▶ _Work required_: Copy the passage about Lane and Johns, starting with "Lane and Johns" and going on through "responded with love.", and swap "texted" for "messaged" wherever it appears.

▶ _Page extract_:
Lane and Johns had become fast friends in 2018 after traveling state by state together for Lummi Nation’s House of Tears, a group that provides “healing, honor and protection of sacred sights,” Lane said. He was a former council member for Lummi Nation, just west of Bellingham. Lane works as the road manager for House of Tears.
When Lane texted Johns on Thursday, he told him he was at a “stand-in” in New Mexico. That’s when Lane responded with love.
Later that day, Lane got the news that Johns was shot. He was shocked, he said – but not entirely.
“This stuff happens on the front lines,” Lane said. “Always we have to be wary of protecting ourselves from things like this. … Have your guard up.”
Lane recalled when the two were traveling in their House of Tears van. They had just finished their Totem Pole Journey, meant to oppose fossil fuel projects and restore health to the Snake River salmon runs. They were on the way back home when they discovered someone had removed lug nuts from each of the van’s tires.

▶ _Records_:
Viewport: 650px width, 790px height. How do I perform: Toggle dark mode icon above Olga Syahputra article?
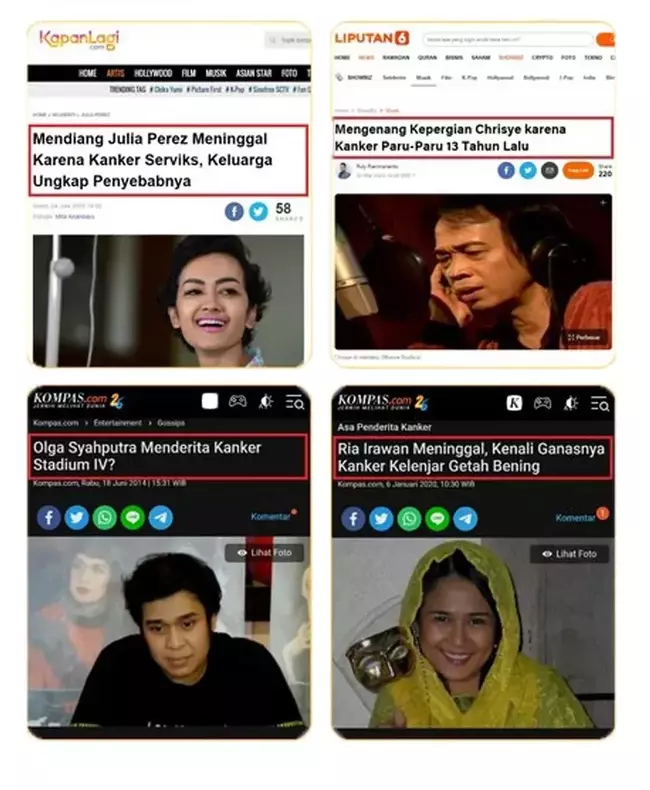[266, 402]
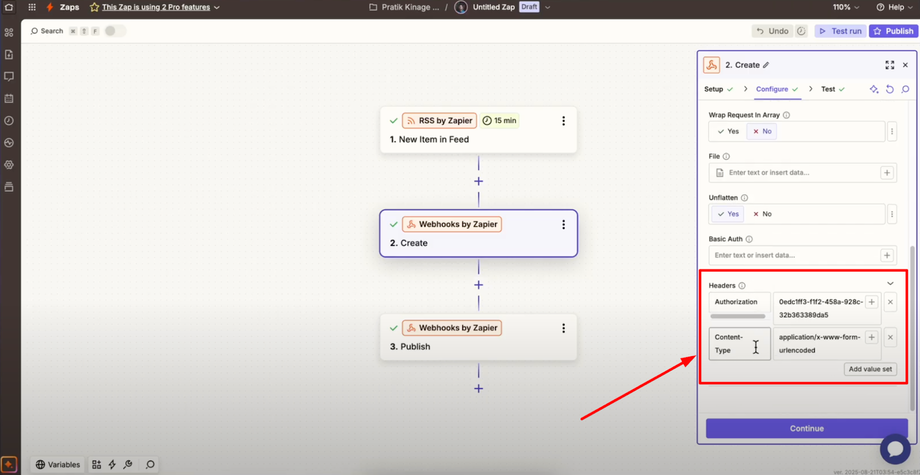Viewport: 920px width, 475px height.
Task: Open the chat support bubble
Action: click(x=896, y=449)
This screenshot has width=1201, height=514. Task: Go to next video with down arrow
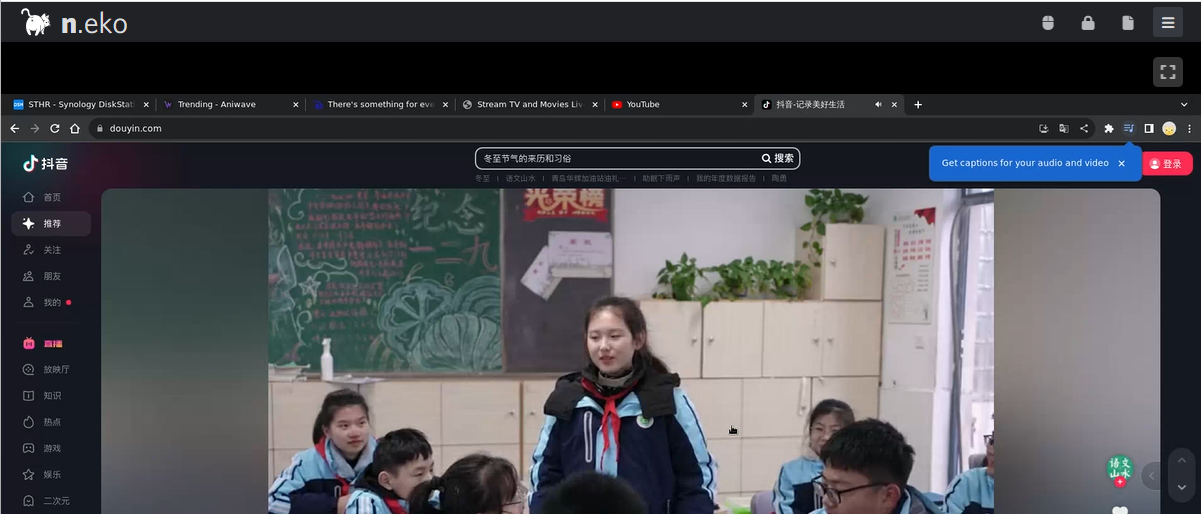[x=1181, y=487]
---
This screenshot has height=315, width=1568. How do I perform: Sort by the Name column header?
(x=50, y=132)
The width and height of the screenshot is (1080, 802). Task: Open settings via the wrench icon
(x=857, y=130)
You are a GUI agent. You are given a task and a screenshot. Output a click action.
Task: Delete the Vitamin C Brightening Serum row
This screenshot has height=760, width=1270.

▶ _Exercise answer_:
Lane and Johns had become fast friends in 2018 after traveling state by state together for Lummi Nation’s House of Tears, a group that provides “healing, honor and protection of sacred sights,” Lane said. He was a former council member for Lummi Nation, just west of Bellingham. Lane works as the road manager for House of Tears.
When Lane messaged Johns on Thursday, he told him he was at a “stand-in” in New Mexico. That’s when Lane responded with love.